Segment Start: Supplied material
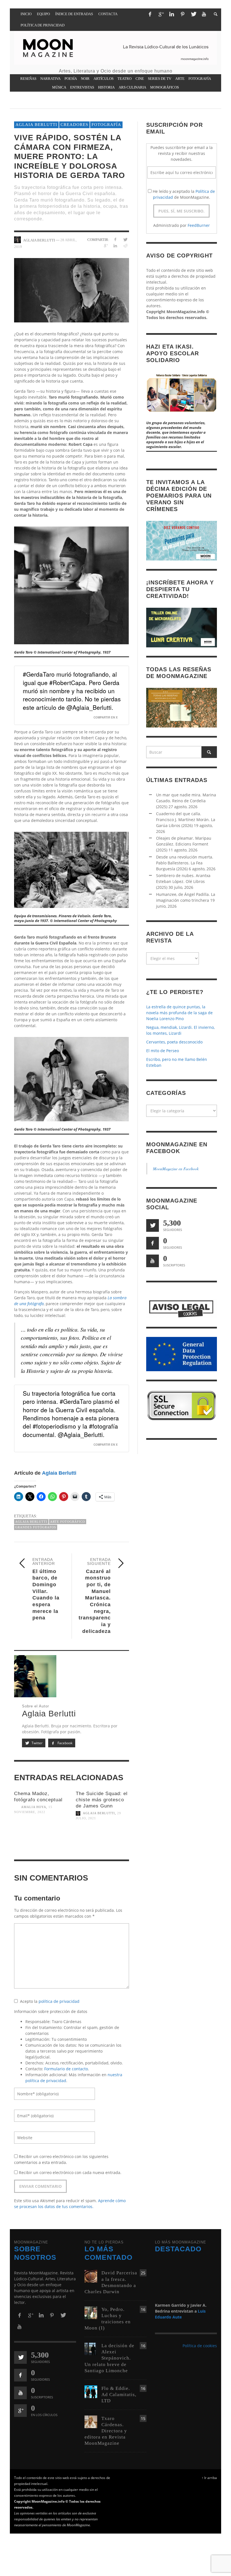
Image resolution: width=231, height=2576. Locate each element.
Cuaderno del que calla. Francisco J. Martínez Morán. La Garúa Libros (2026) (185, 819)
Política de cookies (200, 2345)
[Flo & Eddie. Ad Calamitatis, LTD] (91, 2391)
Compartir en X (106, 717)
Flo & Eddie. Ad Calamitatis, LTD (118, 2394)
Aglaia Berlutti (36, 124)
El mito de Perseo (162, 1050)
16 (143, 2309)
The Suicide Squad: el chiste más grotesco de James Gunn (102, 1800)
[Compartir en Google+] (105, 245)
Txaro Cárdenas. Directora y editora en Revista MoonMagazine (106, 2431)
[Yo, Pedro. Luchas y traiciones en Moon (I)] (91, 2312)
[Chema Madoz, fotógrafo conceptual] (40, 1832)
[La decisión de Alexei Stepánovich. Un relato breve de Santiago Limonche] (91, 2348)
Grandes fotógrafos (35, 1527)
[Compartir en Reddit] (125, 245)
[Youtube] (204, 14)
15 (143, 2418)
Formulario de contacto (66, 2068)
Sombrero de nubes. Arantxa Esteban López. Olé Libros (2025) (183, 881)
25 (143, 2273)
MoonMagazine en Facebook (176, 1168)
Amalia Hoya (33, 1807)
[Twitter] (193, 14)
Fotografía (106, 124)
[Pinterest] (182, 14)
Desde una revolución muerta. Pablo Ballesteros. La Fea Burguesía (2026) (184, 862)
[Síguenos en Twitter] (152, 1225)
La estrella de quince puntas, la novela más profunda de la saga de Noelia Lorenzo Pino (179, 1012)
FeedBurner (199, 225)
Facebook (64, 1743)
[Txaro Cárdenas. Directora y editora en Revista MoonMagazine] (91, 2421)
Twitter (37, 1743)
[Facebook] (150, 14)
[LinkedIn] (171, 14)
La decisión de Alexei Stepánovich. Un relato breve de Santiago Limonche (109, 2358)
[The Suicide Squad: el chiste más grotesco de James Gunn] (102, 1839)
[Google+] (161, 14)
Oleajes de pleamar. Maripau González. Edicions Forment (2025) (183, 844)
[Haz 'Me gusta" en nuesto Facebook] (152, 1243)
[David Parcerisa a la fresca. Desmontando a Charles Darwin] (91, 2276)
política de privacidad (59, 2001)
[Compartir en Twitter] (125, 239)
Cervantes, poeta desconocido (174, 1042)
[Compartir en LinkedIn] (115, 245)
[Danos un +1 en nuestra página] (20, 2410)
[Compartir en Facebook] (115, 239)
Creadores (74, 124)
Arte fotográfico (67, 1521)
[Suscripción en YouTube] (152, 1261)
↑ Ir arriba (209, 2477)
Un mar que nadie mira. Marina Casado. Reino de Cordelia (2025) (186, 800)
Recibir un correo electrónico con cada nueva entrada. (70, 2172)
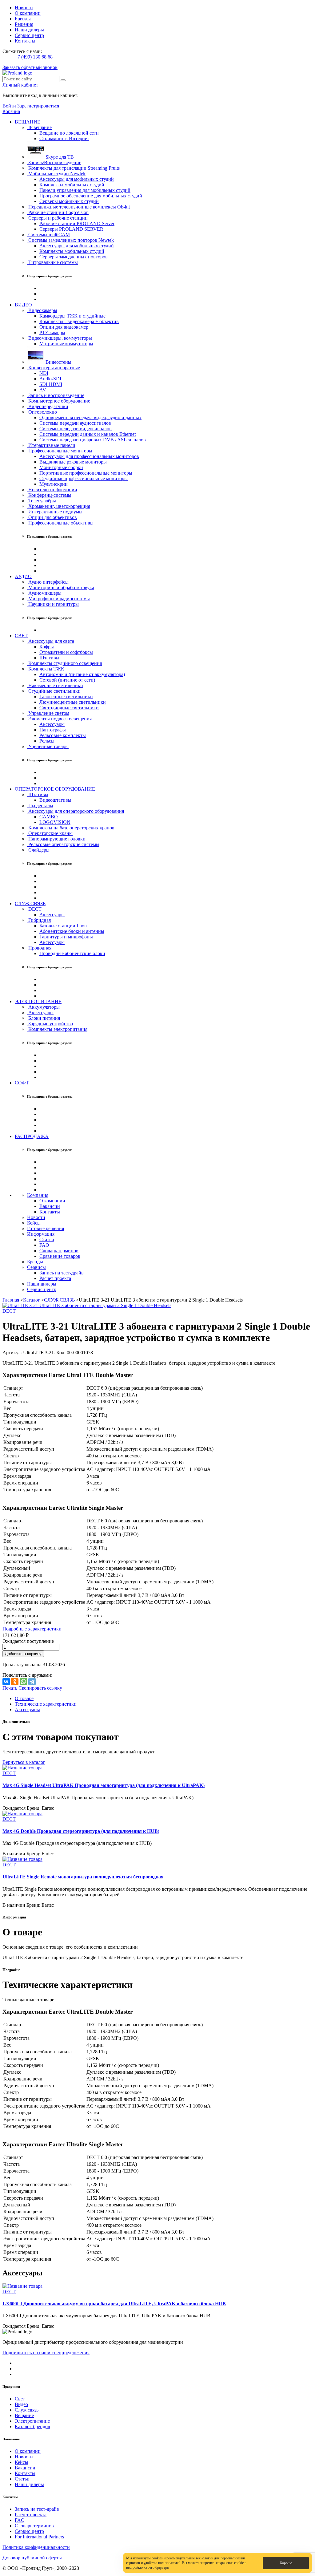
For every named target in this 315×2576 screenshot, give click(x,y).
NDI (43, 373)
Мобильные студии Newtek (56, 173)
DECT (34, 909)
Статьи (46, 1239)
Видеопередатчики (47, 406)
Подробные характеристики (32, 1628)
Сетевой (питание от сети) (67, 679)
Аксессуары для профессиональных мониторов (89, 456)
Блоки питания (43, 1018)
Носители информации (52, 489)
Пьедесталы (40, 805)
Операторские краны (50, 833)
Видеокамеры (42, 310)
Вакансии (49, 1206)
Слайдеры (38, 850)
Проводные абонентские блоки (72, 953)
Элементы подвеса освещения (59, 718)
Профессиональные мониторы (59, 450)
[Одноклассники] (14, 1681)
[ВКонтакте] (6, 1681)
Segment End: Supplied material
Exercise goal – The answer must be every line of the listing that holds the word "Suicide".

Solution for this task –
The Suicide Squad: el chiste más grotesco de James Gunn (102, 1800)
[The Suicide Squad: el chiste más grotesco de James Gunn] (102, 1839)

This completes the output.